* _Your task_:
Retype the records unchanged, starting with the very first line and going on through the line that contains "click(305, 583)".

— Start of Provided material —

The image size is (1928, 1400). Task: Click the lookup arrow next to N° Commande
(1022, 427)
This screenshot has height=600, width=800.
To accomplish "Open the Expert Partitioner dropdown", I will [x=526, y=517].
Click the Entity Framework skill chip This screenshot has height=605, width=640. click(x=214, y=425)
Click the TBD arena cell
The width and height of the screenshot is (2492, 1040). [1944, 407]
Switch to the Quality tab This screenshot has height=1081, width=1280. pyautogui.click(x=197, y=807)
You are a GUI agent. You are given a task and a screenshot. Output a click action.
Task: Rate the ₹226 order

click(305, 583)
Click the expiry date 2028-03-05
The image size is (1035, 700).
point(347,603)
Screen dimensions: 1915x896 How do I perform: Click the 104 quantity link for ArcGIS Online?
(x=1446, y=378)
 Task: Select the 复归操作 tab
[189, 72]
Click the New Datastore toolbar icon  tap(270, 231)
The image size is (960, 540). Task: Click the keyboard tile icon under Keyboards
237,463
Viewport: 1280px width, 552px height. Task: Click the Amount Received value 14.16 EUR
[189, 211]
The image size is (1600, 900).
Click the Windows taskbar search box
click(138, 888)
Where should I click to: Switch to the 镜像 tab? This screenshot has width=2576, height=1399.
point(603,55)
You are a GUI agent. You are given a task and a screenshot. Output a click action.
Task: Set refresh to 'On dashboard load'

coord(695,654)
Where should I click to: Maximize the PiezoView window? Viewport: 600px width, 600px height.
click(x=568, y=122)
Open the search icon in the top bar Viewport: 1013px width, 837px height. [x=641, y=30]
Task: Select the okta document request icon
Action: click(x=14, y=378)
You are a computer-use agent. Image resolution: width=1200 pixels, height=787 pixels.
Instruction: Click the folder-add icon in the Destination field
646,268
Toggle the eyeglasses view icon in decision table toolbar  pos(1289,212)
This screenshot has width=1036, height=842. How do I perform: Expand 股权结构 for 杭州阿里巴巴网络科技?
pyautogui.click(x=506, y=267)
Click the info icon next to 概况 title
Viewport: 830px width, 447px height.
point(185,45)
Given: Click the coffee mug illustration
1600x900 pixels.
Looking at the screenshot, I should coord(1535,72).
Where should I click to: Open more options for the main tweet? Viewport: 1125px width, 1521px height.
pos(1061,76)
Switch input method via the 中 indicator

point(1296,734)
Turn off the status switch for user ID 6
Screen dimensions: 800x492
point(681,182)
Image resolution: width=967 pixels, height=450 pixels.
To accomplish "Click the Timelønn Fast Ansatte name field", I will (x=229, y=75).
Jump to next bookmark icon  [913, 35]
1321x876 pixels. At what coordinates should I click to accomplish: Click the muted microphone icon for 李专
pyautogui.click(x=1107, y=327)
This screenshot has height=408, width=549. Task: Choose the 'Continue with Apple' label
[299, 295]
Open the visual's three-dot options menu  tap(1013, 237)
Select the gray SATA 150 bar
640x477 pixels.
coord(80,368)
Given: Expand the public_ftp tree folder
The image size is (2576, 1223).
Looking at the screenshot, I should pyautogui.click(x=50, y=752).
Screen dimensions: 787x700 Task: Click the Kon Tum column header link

— End of Provided material —

* _Reply_:
The image size is (1928, 1400). Task: Click the lookup arrow next to N° Commande
(1022, 427)
This screenshot has height=600, width=800.
To accomplish "Open the Expert Partitioner dropdown", I will [x=526, y=517].
Click the Entity Framework skill chip This screenshot has height=605, width=640. click(x=214, y=425)
Click the TBD arena cell
The width and height of the screenshot is (2492, 1040). [1944, 407]
Switch to the Quality tab This screenshot has height=1081, width=1280. pyautogui.click(x=197, y=807)
You are a GUI agent. You are given a task and a screenshot. Output a click action.
Task: Rate the ₹226 order

click(305, 583)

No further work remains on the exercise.